- **Directions**:
A - Reproduce, from the post on the "thought of the outside," everything from "Because I do" down to "a peculiar situation.".
B - Using the post on the "thought of the outside," mark each statement yes or no, and quote the text's words that decide it: (i) The writer regards narcissism, imperialism, and hegemonic policies as closely connected to one another. (ii) The writer describes the "thought of the outside" as clearly defined. (iii) The quoted words of Foucault say that theory serves to apply practice.

- **Excerpted passage**:
--------------------
Thursday, January 04, 2007

The Matter of Truth, the Matter of Matter: Which Matters More? Part XIII

Because I do not want this line of thought to die, I am going to stammer out another few comments about the “thought of the outside.”

If Deleuze was sincere in his positive comments about stammering, he’d have to be delighted with me – stammering is about all that I can do.

I am in a peculiar situation.

I place a very heavy theoretical weight upon this “thought of the outside.” I think it has enormous practical, ethical, and psychological consequences. I think that the “thought of the outside”, if it can be understood in some utterly material and pragmatic way, will help us find a way out of our shared maladies of narcissism, imperialism, and hegemonic policies, ( which, by the way, I see as intimately inter-related and re-enforcing.)

But – even though I place this heavy emphasis on it, it is entirely vague. I even worry that it is sheer nonsense, and that rather than providing some way out of narcissism and the rest, it is really just another pernicious symptom of " narcissism and the rest" continuing on in my own thinking.

What of this “thought of the outside”?

What if that’s just a crude spatial metaphor that acts as a kind of placeholder concept?

What if it is the resurgence, within the oeuvre of Deleuze-Guattari-Foucault, of the mystical, of the transcendental, at their most virulent, fly-bottle-baiting worst? The return of wishful and fanciful thinking, of fantasy posing as theory, of romanticism posing as realism of the highest and hardest order?

This is a terrible fear of mine – that at that point where I am most convinced that I am reaching out, most convinced that I am touching reality, I am in fact most self-entwined and self-infatuated, most mirror and navel gazing.

Then, the “thought of the outside” is the deepest and sickest manifestation of introspection. My maps aren’t maps at all – they are metaphors—metaphors serving as projection screens for the cinema of my interiority.

Leave that aside for a moment.

I want to connect the “thought of the outside” with this thought: the idea that theory is practice. As Foucault said, “theory does not express, translate, or serve to apply practice: it is practice.” If I can get away with this connection, then I can go forth and not worry that theory is a practice of totalization, being instead assured that theory is a practice of multiplying potentialities.
--------------------
- **Provided records**:
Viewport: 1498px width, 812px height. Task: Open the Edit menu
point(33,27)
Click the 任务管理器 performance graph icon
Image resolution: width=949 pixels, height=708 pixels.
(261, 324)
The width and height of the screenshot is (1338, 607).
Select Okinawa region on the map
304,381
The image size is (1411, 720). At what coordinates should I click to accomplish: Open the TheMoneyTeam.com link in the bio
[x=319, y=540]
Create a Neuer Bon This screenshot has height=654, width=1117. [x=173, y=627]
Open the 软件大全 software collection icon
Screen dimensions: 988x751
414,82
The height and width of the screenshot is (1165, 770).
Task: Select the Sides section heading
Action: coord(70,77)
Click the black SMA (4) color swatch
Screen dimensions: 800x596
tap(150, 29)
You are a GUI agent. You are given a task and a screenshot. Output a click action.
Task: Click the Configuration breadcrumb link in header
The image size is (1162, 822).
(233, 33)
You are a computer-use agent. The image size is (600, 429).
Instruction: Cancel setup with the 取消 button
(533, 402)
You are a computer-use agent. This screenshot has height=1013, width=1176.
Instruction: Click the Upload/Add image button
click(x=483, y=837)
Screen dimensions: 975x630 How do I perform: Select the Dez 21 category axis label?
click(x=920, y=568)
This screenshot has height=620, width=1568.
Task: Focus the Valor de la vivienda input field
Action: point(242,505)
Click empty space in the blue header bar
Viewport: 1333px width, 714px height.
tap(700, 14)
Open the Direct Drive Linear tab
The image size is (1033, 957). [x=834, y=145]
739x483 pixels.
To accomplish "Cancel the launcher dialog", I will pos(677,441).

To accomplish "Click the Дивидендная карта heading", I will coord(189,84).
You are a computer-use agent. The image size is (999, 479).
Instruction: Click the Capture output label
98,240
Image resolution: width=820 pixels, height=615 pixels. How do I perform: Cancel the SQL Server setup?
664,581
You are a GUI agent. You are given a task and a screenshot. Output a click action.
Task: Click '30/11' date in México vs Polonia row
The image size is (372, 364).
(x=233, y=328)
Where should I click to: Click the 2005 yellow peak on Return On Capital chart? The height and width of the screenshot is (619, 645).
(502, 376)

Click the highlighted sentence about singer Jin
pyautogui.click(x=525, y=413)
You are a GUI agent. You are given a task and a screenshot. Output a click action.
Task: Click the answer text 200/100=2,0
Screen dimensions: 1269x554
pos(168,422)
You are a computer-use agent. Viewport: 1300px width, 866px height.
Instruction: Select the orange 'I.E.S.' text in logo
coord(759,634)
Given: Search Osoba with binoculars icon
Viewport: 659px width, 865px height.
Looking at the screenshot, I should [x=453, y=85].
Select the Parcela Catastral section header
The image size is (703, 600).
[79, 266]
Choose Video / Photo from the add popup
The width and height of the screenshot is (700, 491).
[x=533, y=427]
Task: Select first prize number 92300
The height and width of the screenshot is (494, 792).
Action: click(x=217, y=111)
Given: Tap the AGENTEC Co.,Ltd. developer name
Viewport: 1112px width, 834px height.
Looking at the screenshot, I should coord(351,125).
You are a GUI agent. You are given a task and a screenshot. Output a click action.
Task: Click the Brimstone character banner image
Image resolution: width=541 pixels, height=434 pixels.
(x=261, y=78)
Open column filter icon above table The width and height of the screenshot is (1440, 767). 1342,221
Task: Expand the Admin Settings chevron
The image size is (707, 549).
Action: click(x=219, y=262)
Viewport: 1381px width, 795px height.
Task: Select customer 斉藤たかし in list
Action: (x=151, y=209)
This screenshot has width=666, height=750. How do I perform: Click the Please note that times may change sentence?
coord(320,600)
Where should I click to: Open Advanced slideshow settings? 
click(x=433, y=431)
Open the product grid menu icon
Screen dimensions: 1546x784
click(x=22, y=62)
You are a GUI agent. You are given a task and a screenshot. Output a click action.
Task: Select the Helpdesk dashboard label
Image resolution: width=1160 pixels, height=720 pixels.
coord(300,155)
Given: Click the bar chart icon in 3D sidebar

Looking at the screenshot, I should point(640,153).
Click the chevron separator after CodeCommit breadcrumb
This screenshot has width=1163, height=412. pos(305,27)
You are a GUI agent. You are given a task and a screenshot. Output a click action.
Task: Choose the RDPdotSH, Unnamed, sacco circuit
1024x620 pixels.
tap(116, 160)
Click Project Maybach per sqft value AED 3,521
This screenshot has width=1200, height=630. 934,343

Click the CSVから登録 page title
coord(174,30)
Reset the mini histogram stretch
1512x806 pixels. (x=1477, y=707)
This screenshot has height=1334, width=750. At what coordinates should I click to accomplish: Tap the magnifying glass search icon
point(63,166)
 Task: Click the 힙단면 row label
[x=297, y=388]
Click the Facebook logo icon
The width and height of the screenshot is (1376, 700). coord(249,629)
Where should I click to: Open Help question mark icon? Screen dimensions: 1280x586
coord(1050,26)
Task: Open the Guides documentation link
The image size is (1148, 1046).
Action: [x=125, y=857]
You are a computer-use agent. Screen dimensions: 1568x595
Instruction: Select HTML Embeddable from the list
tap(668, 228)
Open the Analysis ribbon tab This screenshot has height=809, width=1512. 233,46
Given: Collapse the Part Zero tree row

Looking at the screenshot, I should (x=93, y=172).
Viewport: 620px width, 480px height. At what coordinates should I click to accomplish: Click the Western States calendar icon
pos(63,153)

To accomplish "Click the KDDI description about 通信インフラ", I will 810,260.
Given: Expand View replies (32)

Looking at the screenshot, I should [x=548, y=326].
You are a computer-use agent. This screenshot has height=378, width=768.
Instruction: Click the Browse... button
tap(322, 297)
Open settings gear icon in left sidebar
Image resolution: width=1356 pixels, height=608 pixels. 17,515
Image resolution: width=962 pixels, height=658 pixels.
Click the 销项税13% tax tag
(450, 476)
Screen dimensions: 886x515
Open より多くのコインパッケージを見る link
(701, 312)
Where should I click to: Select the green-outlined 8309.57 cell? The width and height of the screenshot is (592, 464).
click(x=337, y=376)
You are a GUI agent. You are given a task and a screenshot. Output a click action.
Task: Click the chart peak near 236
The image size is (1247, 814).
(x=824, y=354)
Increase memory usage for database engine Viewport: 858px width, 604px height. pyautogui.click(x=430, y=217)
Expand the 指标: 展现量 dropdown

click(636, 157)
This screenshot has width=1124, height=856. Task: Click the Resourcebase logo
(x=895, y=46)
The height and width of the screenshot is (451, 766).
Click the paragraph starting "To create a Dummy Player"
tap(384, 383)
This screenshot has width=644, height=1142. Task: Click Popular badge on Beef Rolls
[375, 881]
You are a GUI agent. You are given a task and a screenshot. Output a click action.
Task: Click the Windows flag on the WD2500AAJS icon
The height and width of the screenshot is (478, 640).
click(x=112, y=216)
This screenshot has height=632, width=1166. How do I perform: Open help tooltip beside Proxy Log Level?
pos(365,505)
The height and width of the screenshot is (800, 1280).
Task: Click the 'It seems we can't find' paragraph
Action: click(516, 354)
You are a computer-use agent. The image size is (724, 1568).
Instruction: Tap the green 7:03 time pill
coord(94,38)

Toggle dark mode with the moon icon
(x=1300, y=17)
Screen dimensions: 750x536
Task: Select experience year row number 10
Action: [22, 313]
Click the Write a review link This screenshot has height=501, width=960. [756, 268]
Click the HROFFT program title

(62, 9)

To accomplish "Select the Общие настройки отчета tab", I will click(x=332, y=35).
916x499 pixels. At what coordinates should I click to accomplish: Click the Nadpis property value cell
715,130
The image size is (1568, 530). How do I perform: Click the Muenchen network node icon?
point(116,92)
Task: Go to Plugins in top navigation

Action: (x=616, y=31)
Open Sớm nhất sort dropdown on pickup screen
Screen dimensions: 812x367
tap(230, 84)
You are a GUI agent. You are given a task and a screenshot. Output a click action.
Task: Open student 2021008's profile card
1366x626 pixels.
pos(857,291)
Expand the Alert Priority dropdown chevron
--------------------
- **Task-by-task answers**:
A -
Because I do not want this line of thought to die, I am going to stammer out another few comments about the “thought of the outside.”

If Deleuze was sincere in his positive comments about stammering, he’d have to be delighted with me – stammering is about all that I can do.

I am in a peculiar situation.

B -
(i) Yes: "I see as intimately inter-related and re-enforcing."
(ii) No: "it is entirely vague."
(iii) No: "theory does not express, translate, or serve to apply practice: it is practice."